On August 13th, the City Council voted 4-1 to adopt an amendment to the City’s General Plan that would allow up to 57,656 apartments and housing units to be built in Irvine. (Vice Mayor Larry Agran voted NO.)
The action came in response to a state mandate on all local jurisdictions to drastically increase housing stock, and especially affordable housing stock.
As part of that mandate, Irvine was directed to add at least 23,610 residential units, of which some 10,000 must be affordable for low income households (less than $126,250/year for a family of four in Irvine) and very low income households (less than $78,900).
Meeting the affordable-units mandate may require allowing up to 57,656 total units since affordable housing is built at a loss by developers so they need to have enough higher-priced units in a project to make it profitable to build.
In making the motion to adopt the amendment, Councilmember Tammy Kim called the plan “smart, sustainable planning.” She urged the Council to quickly approve it.
Vice Mayor Agran disagreed, noting that while he strongly supports adding thousands more affordable housing units in Irvine, the six previous General Plan amendments in the City’s history had all been done with broad discussion and careful planning.

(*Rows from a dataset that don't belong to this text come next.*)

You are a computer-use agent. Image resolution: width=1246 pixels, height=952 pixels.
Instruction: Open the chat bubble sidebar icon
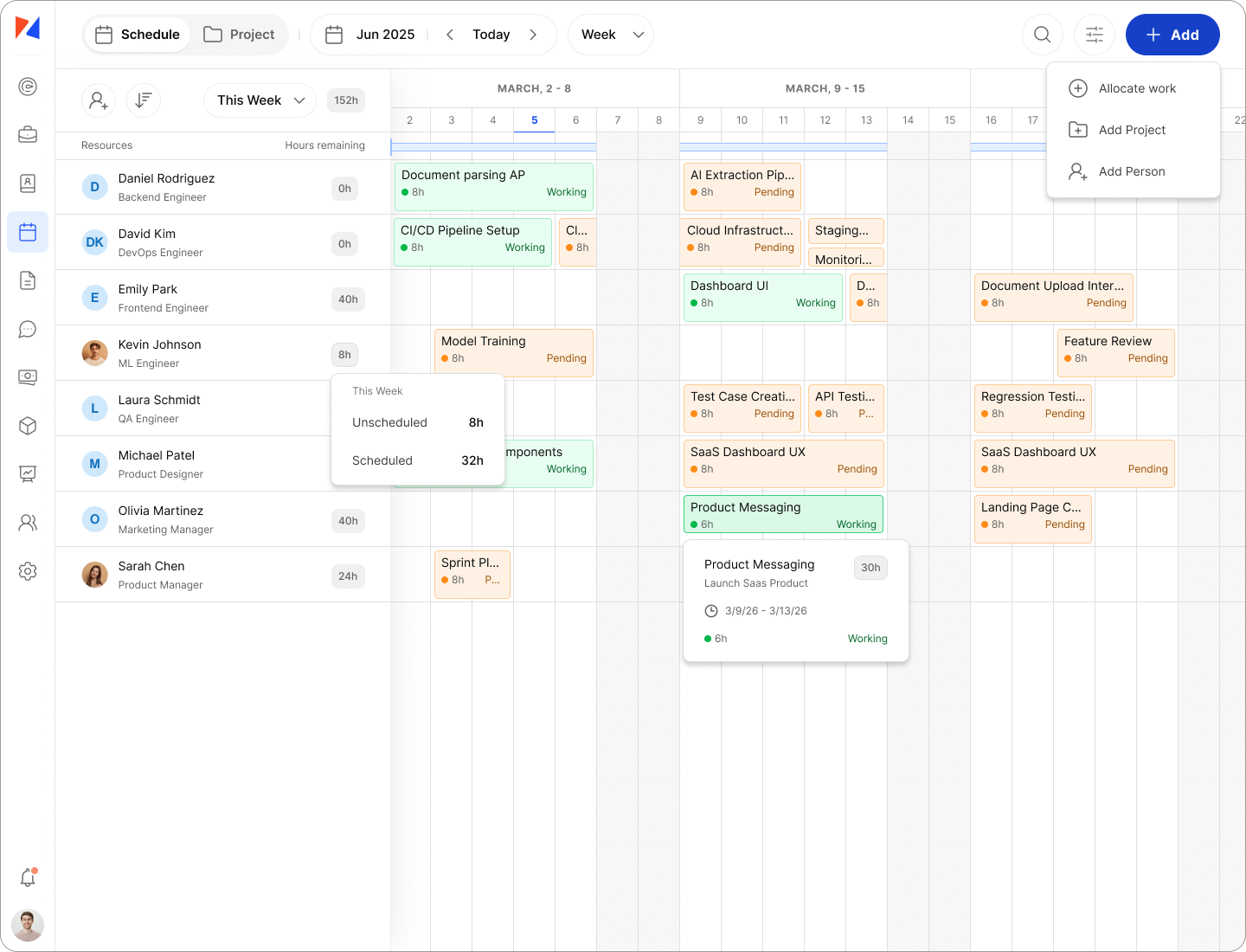tap(28, 329)
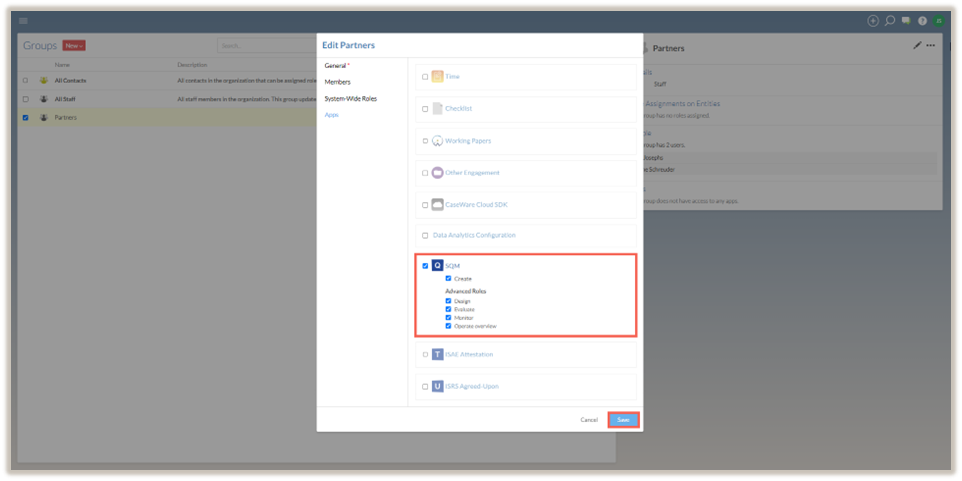The width and height of the screenshot is (962, 481).
Task: Open the more options ellipsis for Partners
Action: point(931,46)
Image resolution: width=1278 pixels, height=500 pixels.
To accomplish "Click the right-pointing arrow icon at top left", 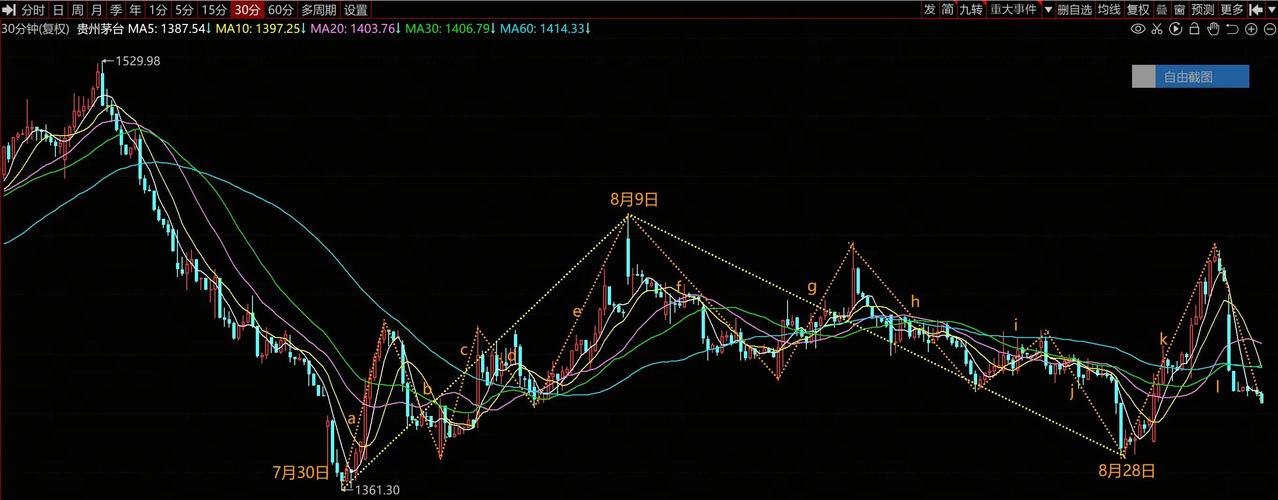I will point(9,9).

Agran pointed out that the state deadline is still six months off and “we’re being asked to override all sorts of environmental concerns” to rush the amendment through. He said that in the past, “we took every possible minute that was available to us, to get it right.”

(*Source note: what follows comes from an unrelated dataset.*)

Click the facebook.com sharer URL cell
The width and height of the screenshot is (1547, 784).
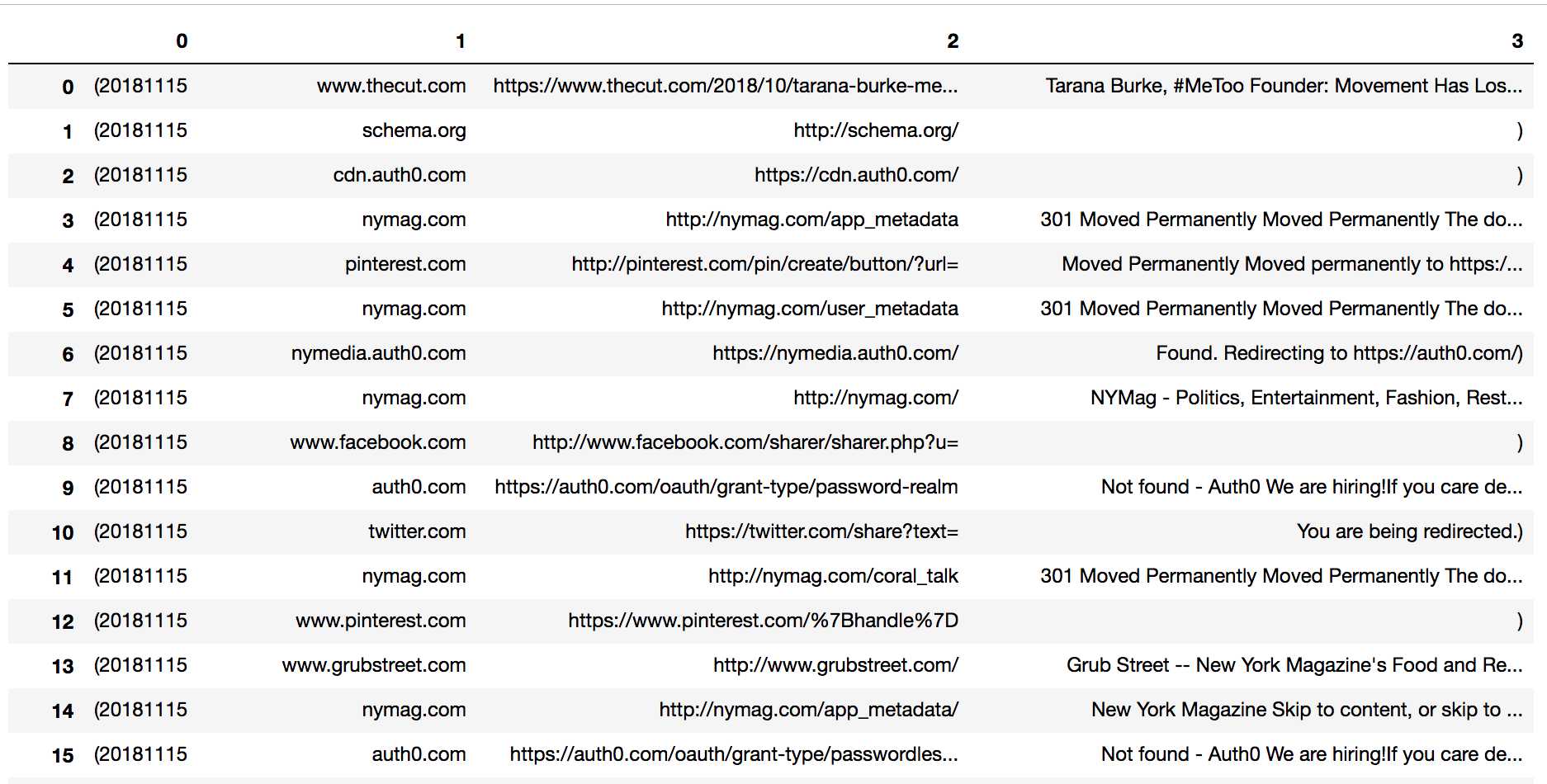[745, 442]
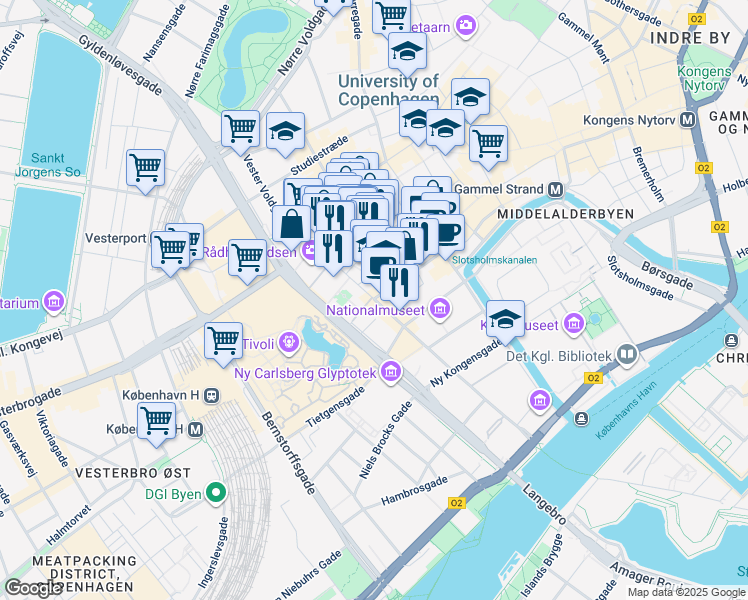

Agran explained that “it is not manageable to build 23,000 units, or ultimately 57,000 units.” He noted that every new household will bring one or two automobiles that will be “on the same streets that are already [heavily used]. The environmental documentation shows that we will have deteriorating air quality that can’t be mitigated, greenhouse gas emissions that apparently can’t be mitigated, adverse land-use effects that can’t be mitigated, additional noise that can’t be mitigated, and transportation problems that can’t be addressed. This is why I say we need to take more time.”
Agran said: “I’ve got ideas about how we might be able to address affordable housing. Not by using the old model of giving developers the authority to build tens of thousands of new units, and then we get maybe 15% or 20% that are affordable. Through careful planning, we’ve managed to get to 5,100 affordable units in town. We’ve got to significantly increase that number. The only way to do that is to sit down with the Irvine Company, which owns 35,000 apartment units in town, almost all of them rented at market rates, and we have to talk with them about making 5,000 of those units affordable by writing down those rents, right away.”

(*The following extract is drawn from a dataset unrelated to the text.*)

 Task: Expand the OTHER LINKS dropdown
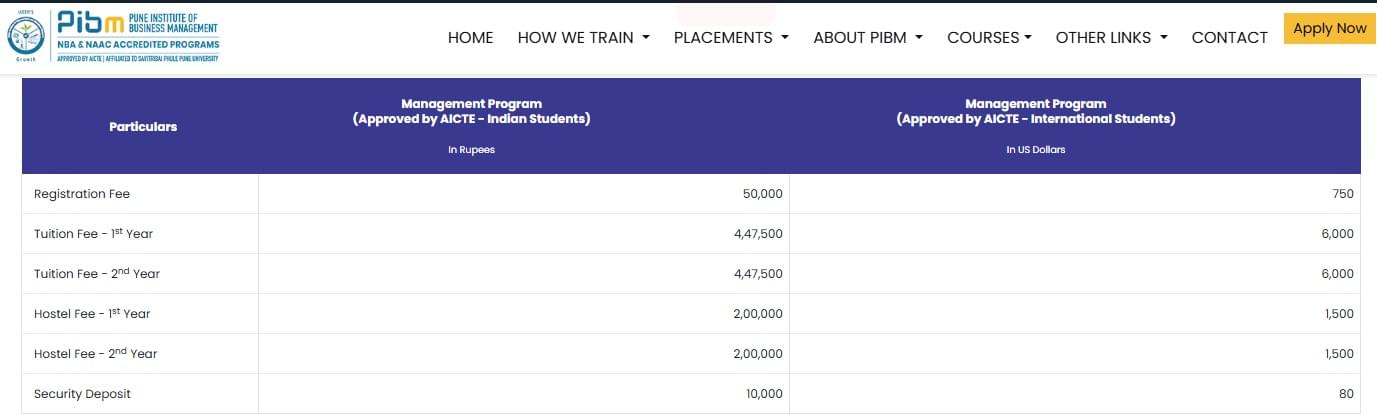[x=1111, y=37]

Agran asked the Council to take the remaining six months allocated by the state to develop an alternative plan to meet the affordable housing mandate without approving massive new construction. He urged the Council to follow Irvine’s award-winning past by doing “things that are responsible and consistent with our City’s planning process.”
In the end, the Council majority ignored Agran’s concerns. They also voted — again, 4-1, with Agran voting NO — to disregard warnings from the Airport Land Use Commission — a State-created agency that weighs in on all development near John Wayne Airport. After reviewing the General Plan amendment that would add 15,000 housing units in the Irvine Business Complex neighborhoods near the airport, the Commission voted 6-0 against the proposal, concluding that many of those encroaching units would be exposed to undue noise and safety risks.